**What is being asked:** Count the lines in the listing below that contain the string "This", matching case exactly, and reply with the number alone.

**Records for processing:**
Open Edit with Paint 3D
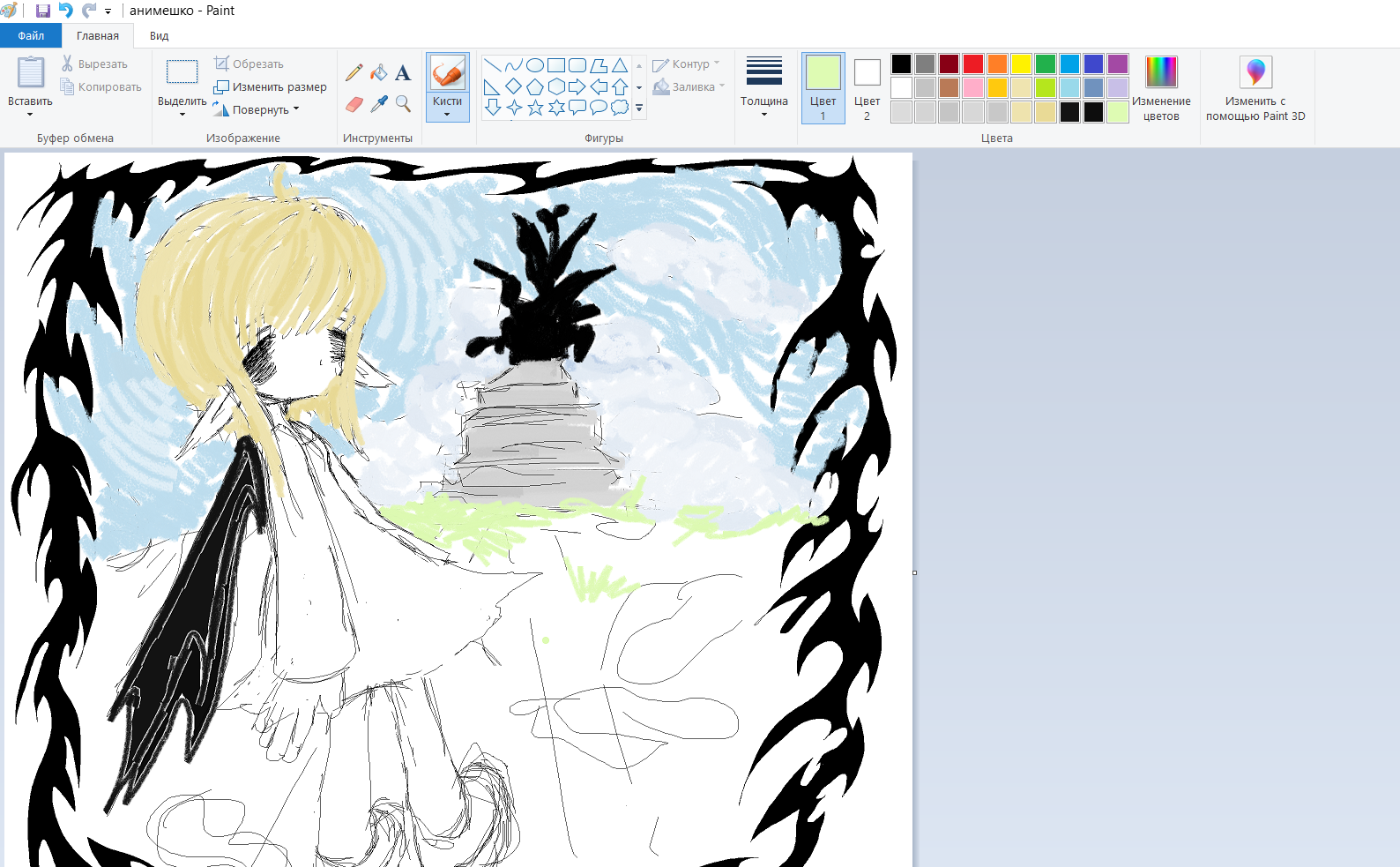The width and height of the screenshot is (1400, 867). coord(1255,88)
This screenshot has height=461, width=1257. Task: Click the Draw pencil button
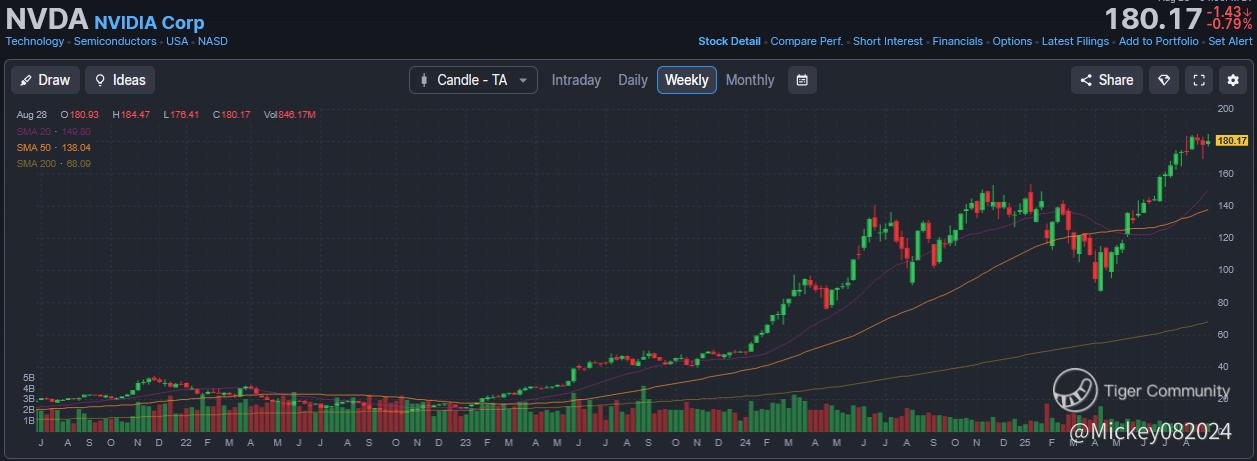tap(45, 80)
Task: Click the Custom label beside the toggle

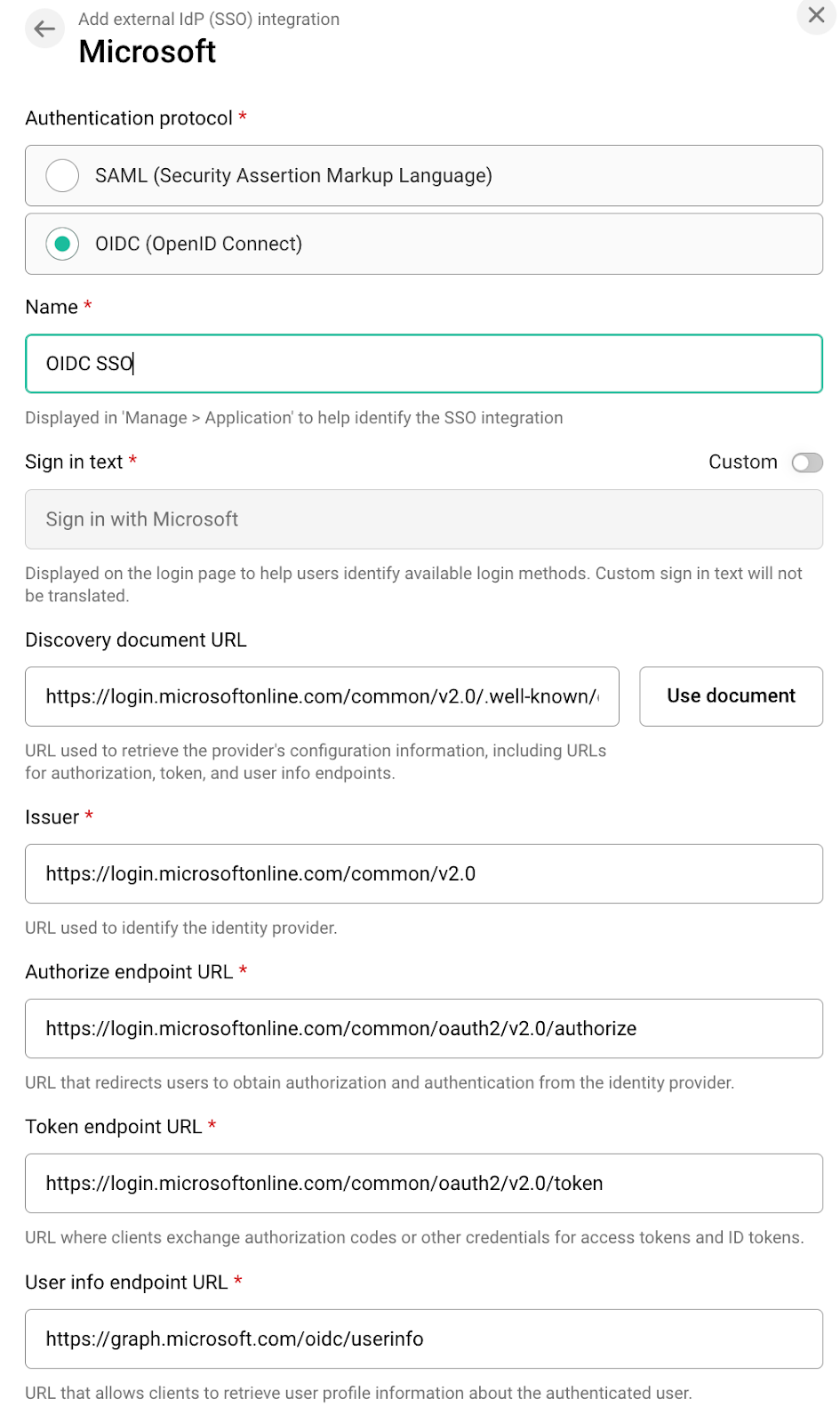Action: [x=742, y=462]
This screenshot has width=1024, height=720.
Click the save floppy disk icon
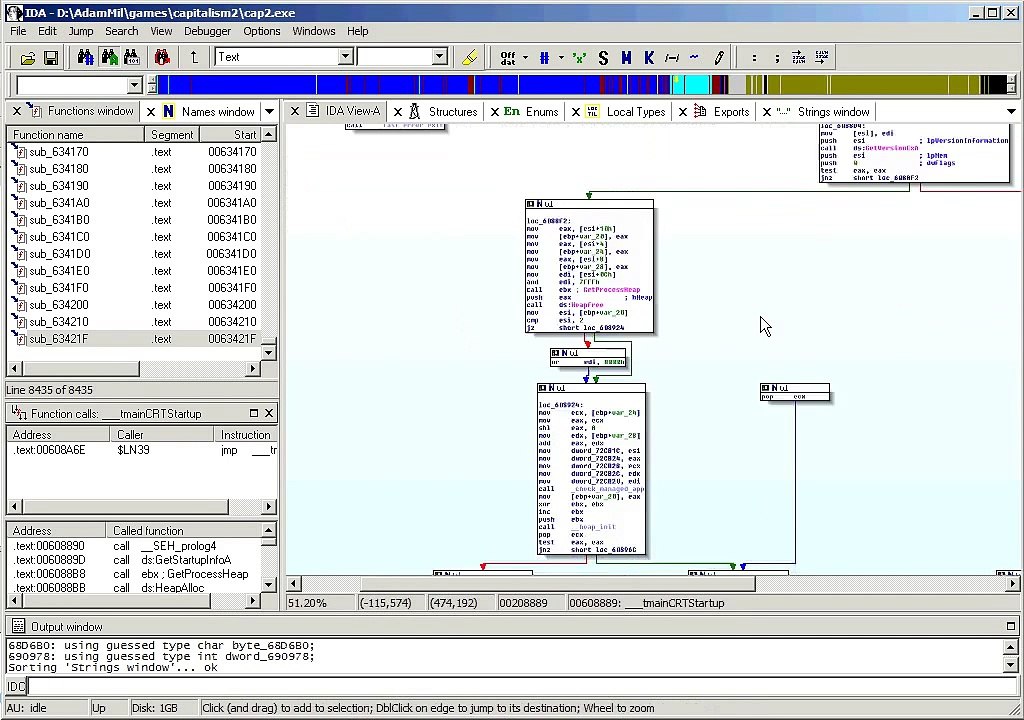click(x=51, y=58)
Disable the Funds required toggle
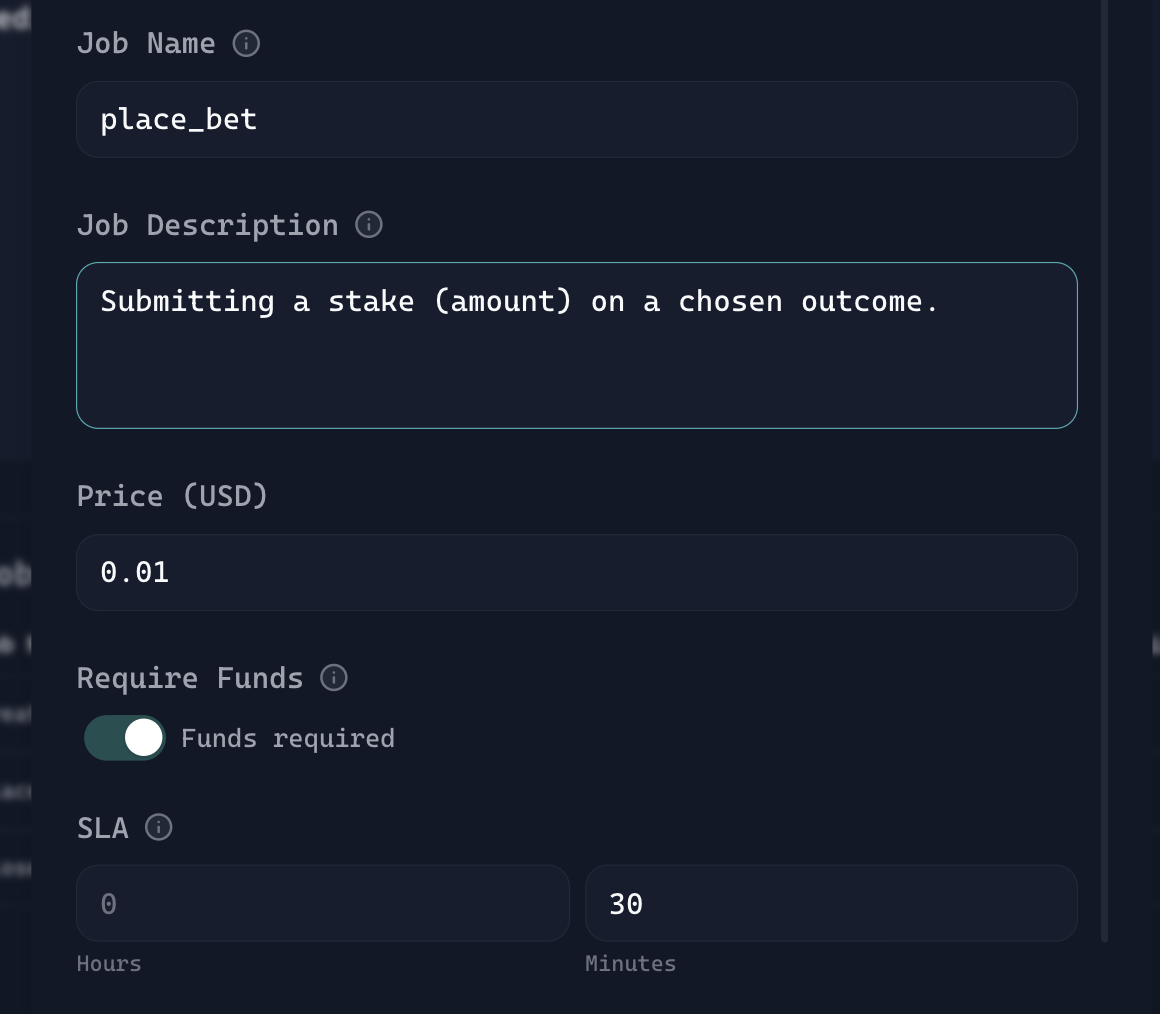Image resolution: width=1160 pixels, height=1014 pixels. click(x=125, y=738)
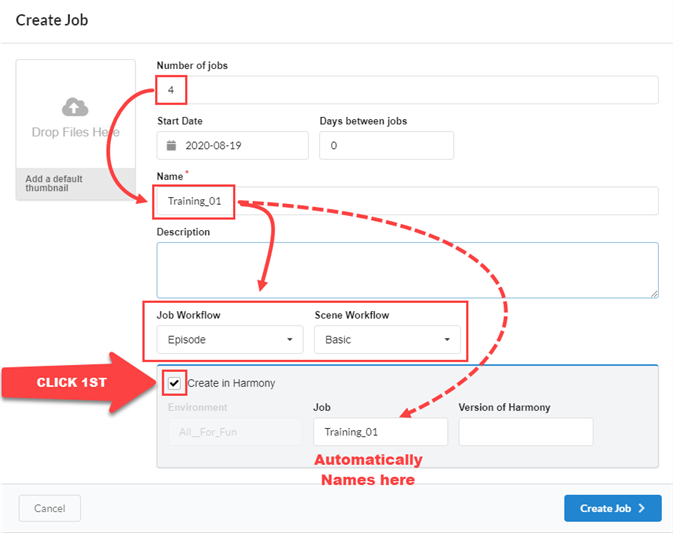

**Final result:** 2